The trail leaves behind the highway and clusters of anglers and rolls up past an old homestead (complete with an overgrown, brambly apple orchard) and leads into pristine desert wildlife habitat. The year-round waters of Umtanum Creek draw a vast collection of critters to this canyon. Bighorn sheep roam the canyon walls and browse the grass-rich bottoms. Deer abound throughout the area. Coyotes hunt the heavy populations of rabbits, rock chucks (marmots), and upland birds (quail, pheasant, chukar, grouse, Hungarian partridge, and others). Rattlesnakes are frequently seen in the summer (another reason to visit in winter months) when they congregate to take advantage of the mice, voles, and ground squirrels that thrive in the creek-fed grasses and tree stands. Beavers and muskrats build homes in the creek, creating an endless series of pools and ponds throughout the length of the valley. All around, underfoot and on the canyon walls, desert wildflowers color the canyon.

From the trailhead parking area, cross the Yakima River via the broad foot-traffic-only suspension bridge, then cross the high berm of the railroad tracks. Once over the railroad route, enter the L. T. Murray State Wildlife Recreation Area. The trail meanders through a broad sagebrush flat for 0.5 mile or so before crossing an old fence line (a few rotten posts and a low mound of dirt are about all that remains of the fence). Around this old homestead site you'll see the remnants of an old cabin--mostly just its rock foundation and a scraggly grove of apple trees.

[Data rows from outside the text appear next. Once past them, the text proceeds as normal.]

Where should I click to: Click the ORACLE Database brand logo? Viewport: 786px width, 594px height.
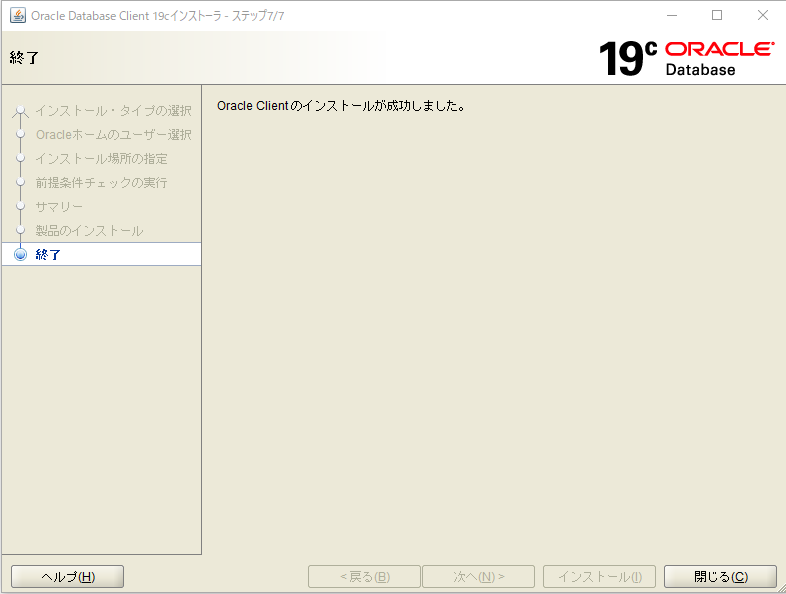(718, 59)
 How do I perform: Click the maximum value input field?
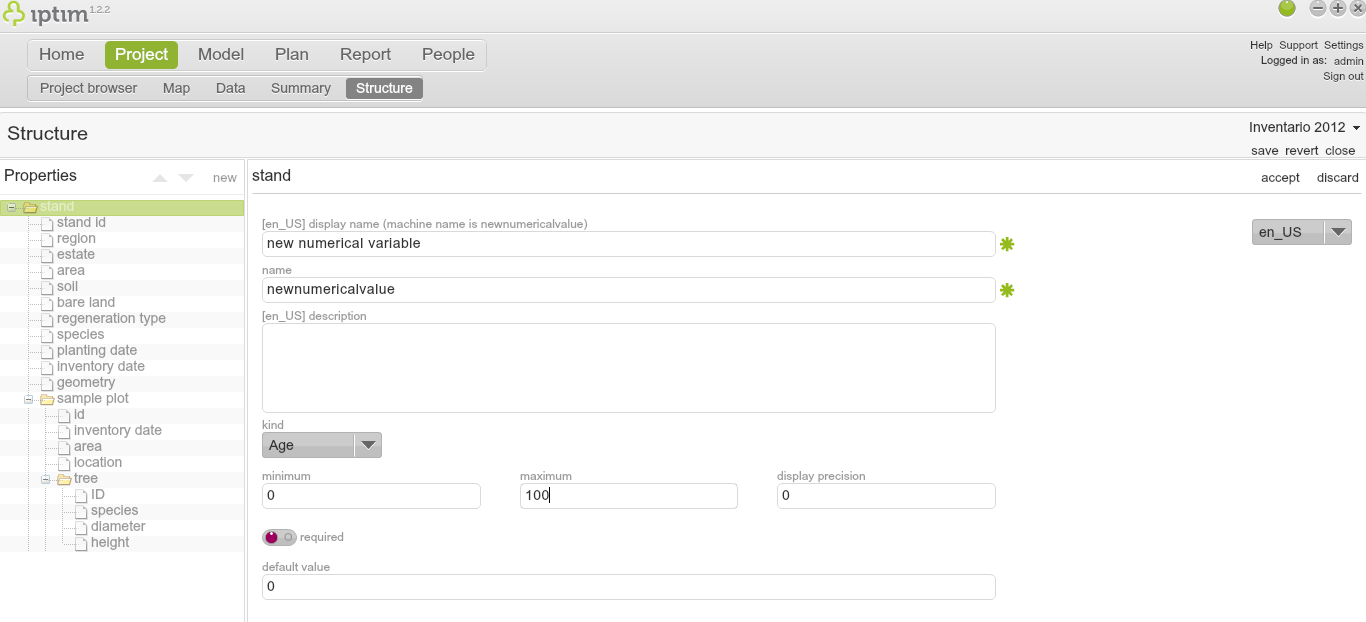pos(628,496)
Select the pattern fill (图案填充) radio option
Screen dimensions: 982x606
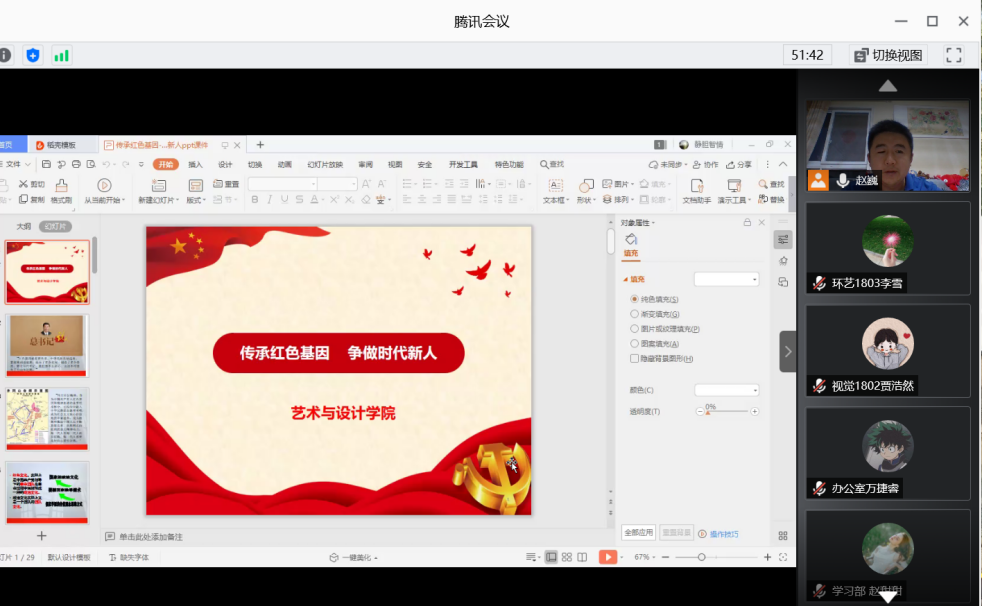coord(634,343)

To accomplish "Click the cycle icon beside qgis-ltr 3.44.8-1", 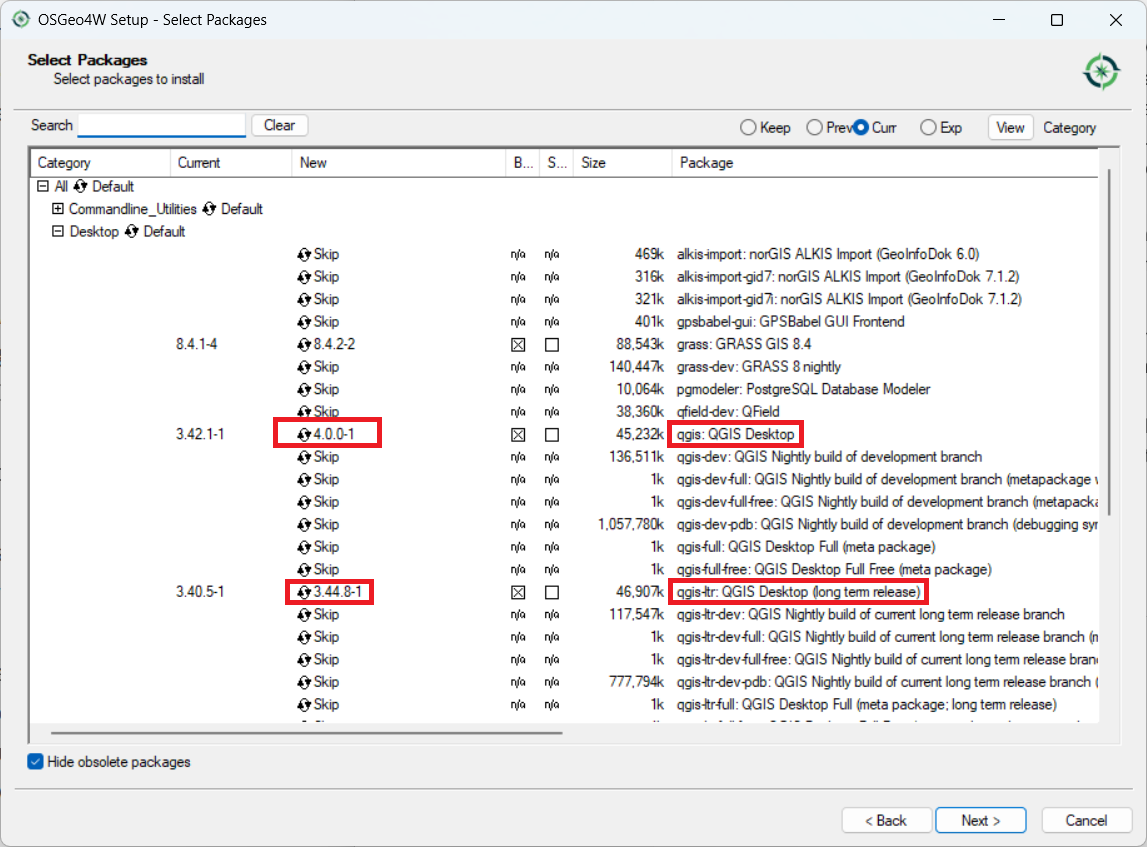I will (x=305, y=592).
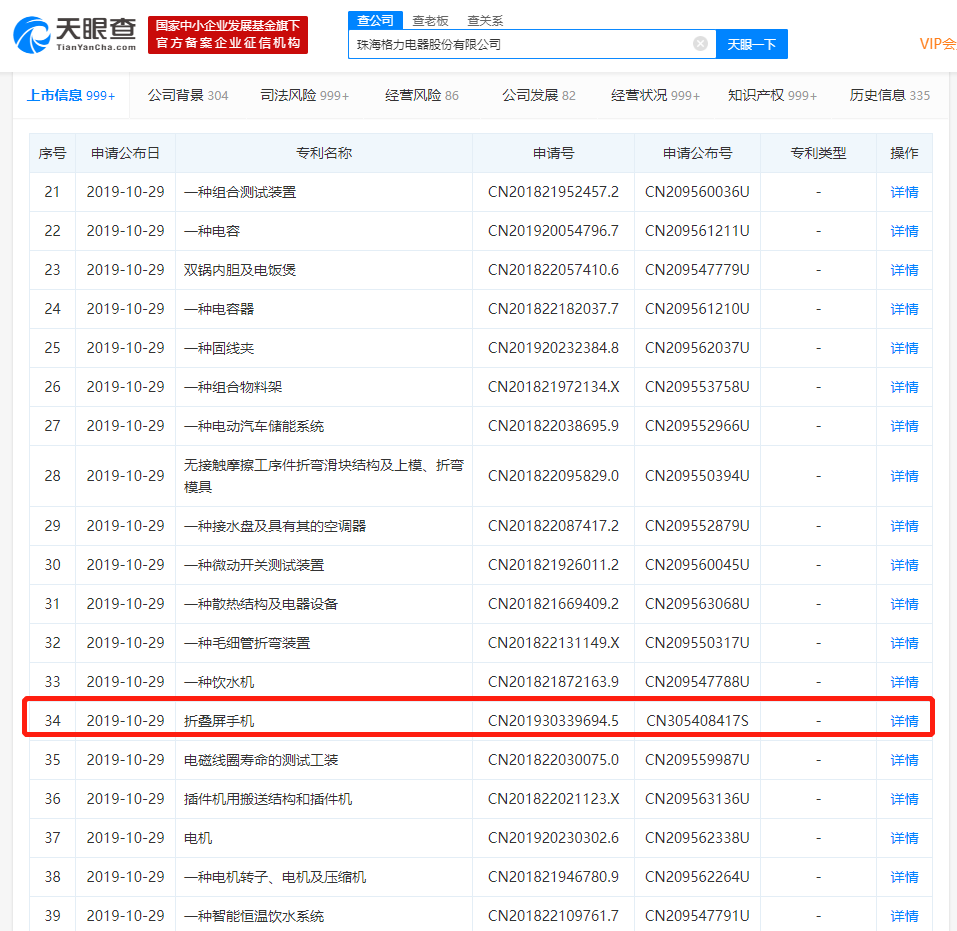Viewport: 957px width, 931px height.
Task: Click the VIP会员 link in header
Action: [937, 44]
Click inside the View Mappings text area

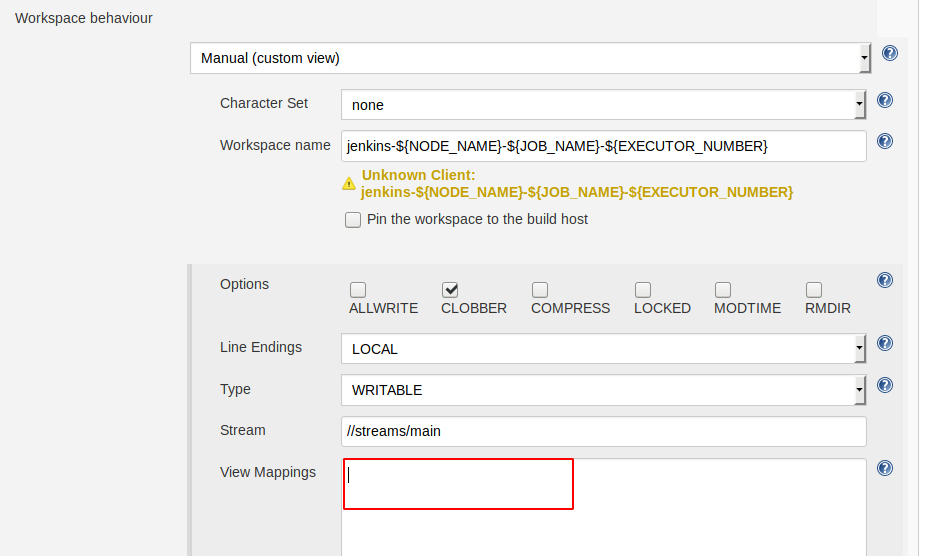point(603,506)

That's the last real imprint of humans in this wild canyon. Various species of sage provide texture and fragrance to the canyon floor, while the canyon walls tower overhead.

Visit in winter and you might find a dusting of snow (possibly a few inches). A thin blanket of snow is actually a benefit to hikers as it serves as a tapestry on which the comings and goings of the local population are recorded. If you find snow, you'll also find tracks left by deer, bighorns, coyotes, small mammals, and game birds. The creek is the only water source for miles around, and it's easy to see the pathways of animals that come down from the canyon rim to get water.

The trail crosses the creek at about 1 mile. The crossing is typically an easy rock-hop, though at times you'll be forced to find a shallow spot between beaver ponds--or to carefully cross on a beaver dam. Extensive beaver activity is visible on this small desert creek. Some dams (made primarily from the local aspen, cottonwood, and alder) stand 6 to 8 feet tall, creating ponds that stretch several dozen yards upstream. Frequently the dams are built back to back with a new one standing at the upper edge of the lower dam's pond.

About 2 miles up the trail, the trail skirts around a stand of low alder. On several visits to the area, we've encountered a portion of the resident herd of bighorn sheep (usually numbering 50 or 60 animals) either bedded down in this area or vacating their beds. The alder grove apparently provides good shelter for them on cold winter nights.

The trail continues up the canyon, but past the 3-mile mark it becomes narrow and largely overgrown and many creek crossings are needed. Rather than push on through the brush, turn around here and return through the rich canyon, remembering that you will find plenty to see on your way back.
Driving Directions:

From Seattle, drive east on Interstate 90 to exit 110. After exiting, continue east on Interstate 82 about 3.5 miles to exit 3 (Thrall Road). At the stop sign, turn right on State Route 821. Turn left at the next stop sign to continue southeast along State Route 821 into Yakima Canyon (signed "Yakima Canyon") and continue about 8 miles to the Umtanum Recreation Area (between mileposts 16 and 17). A large gravel parking lot is on the right (west) side of the road. The parking lot is BLM you must pay $5.00 from 5/15 - 9/15 to park; fee collection box is at the parking lot.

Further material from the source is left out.